▶ _WHAT TO WORK ON_
Set down, exactly as written, every line from the top of the records below to the line containing "Open the three-dot menu of first login card", both ends included, and no others.

▶ _EXCERPTED RECORDS_
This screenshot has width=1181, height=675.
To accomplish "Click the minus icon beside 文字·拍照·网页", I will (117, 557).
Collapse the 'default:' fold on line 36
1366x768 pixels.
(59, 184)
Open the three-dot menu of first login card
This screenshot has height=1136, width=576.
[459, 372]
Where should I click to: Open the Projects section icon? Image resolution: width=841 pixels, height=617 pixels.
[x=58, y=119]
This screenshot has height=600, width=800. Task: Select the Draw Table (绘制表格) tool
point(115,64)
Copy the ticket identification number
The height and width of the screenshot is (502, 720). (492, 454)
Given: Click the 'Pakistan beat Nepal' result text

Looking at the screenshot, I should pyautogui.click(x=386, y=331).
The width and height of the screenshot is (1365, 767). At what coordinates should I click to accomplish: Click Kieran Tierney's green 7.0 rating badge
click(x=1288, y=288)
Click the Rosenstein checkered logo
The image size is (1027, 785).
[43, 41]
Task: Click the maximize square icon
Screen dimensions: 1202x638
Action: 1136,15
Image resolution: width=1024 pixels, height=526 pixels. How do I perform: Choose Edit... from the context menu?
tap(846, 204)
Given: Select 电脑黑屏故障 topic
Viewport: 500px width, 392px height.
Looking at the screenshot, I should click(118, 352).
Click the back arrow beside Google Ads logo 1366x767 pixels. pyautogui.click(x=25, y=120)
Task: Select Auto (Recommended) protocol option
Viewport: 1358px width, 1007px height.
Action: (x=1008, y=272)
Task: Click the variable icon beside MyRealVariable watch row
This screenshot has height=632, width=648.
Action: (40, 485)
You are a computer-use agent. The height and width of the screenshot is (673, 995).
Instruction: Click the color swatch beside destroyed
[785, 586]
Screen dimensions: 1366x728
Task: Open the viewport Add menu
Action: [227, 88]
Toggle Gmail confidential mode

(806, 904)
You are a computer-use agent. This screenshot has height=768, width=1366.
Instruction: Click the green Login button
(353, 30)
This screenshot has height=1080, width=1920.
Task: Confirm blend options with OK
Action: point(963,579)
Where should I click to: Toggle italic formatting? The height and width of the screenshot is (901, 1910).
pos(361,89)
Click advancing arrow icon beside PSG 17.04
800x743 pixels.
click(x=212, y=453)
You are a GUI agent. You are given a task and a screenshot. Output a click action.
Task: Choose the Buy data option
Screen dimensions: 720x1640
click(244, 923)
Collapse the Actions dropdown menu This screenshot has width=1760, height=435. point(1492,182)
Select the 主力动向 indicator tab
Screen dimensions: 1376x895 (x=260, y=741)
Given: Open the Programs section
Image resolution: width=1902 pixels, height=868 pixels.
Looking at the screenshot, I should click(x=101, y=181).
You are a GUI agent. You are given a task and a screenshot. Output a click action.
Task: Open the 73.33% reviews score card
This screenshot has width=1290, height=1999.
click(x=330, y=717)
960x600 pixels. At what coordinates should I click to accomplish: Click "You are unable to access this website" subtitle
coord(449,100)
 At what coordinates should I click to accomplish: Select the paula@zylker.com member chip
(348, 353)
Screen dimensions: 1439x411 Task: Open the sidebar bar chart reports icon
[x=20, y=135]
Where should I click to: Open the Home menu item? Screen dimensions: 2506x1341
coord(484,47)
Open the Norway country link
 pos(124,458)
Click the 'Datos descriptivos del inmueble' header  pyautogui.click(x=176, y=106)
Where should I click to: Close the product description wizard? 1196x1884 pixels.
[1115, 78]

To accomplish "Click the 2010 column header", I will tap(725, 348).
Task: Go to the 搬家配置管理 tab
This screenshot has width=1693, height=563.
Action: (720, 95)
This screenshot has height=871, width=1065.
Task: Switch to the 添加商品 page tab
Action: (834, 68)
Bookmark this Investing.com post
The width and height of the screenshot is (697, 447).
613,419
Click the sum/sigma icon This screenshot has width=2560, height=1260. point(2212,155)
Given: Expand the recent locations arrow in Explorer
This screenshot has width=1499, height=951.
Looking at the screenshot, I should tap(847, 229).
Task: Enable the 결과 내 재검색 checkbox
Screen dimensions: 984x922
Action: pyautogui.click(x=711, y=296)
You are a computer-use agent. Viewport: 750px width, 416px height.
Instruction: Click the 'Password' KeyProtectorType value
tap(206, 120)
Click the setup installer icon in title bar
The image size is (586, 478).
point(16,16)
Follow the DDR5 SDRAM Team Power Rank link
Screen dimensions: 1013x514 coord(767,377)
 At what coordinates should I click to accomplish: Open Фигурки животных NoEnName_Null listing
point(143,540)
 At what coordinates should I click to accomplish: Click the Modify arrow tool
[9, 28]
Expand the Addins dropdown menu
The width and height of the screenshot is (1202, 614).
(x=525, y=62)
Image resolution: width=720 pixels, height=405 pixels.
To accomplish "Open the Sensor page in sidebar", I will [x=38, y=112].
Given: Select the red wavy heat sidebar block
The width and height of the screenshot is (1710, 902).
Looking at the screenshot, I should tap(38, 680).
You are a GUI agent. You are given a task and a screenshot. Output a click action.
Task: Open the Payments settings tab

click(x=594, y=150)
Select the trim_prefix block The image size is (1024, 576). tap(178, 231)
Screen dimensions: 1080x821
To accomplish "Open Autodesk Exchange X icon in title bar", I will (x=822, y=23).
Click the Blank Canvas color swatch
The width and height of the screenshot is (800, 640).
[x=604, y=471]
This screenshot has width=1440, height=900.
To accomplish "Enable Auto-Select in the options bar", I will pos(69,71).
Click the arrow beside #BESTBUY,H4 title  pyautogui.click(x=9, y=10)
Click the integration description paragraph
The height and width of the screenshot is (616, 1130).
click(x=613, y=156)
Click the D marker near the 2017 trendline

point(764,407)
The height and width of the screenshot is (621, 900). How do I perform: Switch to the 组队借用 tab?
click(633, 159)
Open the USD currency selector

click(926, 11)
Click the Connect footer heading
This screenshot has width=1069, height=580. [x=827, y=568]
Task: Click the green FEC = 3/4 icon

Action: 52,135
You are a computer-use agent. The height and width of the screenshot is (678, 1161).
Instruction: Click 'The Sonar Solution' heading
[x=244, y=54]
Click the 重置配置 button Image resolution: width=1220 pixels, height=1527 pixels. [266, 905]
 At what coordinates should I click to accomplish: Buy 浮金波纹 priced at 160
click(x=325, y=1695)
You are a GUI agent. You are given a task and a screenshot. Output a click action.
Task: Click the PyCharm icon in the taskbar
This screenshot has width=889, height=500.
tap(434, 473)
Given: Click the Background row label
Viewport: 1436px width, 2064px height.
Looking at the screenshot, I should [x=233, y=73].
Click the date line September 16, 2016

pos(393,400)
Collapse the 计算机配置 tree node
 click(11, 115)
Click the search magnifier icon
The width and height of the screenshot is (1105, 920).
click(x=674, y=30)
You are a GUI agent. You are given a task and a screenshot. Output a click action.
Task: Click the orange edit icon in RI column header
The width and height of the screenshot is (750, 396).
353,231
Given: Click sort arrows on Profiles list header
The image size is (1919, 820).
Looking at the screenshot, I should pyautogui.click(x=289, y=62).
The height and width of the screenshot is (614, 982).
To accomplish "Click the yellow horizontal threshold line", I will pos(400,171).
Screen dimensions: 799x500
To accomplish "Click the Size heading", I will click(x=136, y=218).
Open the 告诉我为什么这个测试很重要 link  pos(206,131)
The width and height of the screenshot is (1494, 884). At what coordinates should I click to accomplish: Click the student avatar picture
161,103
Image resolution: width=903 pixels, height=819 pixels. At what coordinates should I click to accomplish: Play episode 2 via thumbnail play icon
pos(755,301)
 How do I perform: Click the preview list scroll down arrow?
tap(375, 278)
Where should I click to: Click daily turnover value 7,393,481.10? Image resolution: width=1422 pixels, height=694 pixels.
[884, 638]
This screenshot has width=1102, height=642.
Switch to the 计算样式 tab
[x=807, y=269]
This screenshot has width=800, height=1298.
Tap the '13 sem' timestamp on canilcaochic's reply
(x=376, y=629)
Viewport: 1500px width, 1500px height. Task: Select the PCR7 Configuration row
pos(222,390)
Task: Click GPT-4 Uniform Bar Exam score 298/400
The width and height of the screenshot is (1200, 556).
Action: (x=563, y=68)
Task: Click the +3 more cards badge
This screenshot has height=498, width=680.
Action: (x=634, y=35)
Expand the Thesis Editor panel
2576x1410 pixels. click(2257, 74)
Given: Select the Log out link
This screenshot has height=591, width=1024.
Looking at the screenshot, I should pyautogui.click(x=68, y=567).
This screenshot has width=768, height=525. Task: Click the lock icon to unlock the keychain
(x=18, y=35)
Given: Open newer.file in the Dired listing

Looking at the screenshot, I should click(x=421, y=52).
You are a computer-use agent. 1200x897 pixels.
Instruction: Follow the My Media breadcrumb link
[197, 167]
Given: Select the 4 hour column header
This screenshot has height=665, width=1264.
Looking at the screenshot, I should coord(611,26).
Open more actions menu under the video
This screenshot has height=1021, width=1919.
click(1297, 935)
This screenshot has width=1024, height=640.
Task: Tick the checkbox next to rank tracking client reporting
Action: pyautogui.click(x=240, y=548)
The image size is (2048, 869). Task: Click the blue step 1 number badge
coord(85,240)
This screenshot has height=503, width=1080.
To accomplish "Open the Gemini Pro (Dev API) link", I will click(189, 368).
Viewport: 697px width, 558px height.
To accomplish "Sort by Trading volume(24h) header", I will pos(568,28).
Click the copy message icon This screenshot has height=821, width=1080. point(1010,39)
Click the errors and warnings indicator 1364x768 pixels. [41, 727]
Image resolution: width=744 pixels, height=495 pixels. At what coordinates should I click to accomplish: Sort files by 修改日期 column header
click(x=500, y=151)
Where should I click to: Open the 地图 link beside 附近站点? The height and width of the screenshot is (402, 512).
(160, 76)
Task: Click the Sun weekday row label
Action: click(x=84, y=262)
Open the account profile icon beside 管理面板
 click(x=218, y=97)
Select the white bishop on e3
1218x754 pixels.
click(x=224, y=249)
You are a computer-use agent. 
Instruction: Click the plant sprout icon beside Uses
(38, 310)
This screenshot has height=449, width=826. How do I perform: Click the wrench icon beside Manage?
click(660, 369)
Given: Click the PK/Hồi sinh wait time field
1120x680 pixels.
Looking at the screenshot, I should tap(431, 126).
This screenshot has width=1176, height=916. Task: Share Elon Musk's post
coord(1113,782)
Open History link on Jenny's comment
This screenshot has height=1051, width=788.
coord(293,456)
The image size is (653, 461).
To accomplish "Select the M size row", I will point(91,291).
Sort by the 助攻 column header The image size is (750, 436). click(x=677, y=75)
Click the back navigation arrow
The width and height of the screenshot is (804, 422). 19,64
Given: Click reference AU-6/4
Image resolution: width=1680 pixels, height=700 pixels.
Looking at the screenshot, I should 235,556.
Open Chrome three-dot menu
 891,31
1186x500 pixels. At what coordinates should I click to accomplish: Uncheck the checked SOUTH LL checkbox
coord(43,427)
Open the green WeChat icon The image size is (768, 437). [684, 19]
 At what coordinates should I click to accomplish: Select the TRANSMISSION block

▶ _RESULT OF THIS EXERCISE_
This screenshot has width=1181, height=675.
To accomplish "Click the minus icon beside 文字·拍照·网页", I will (117, 557).
Collapse the 'default:' fold on line 36
1366x768 pixels.
(59, 184)
Open the three-dot menu of first login card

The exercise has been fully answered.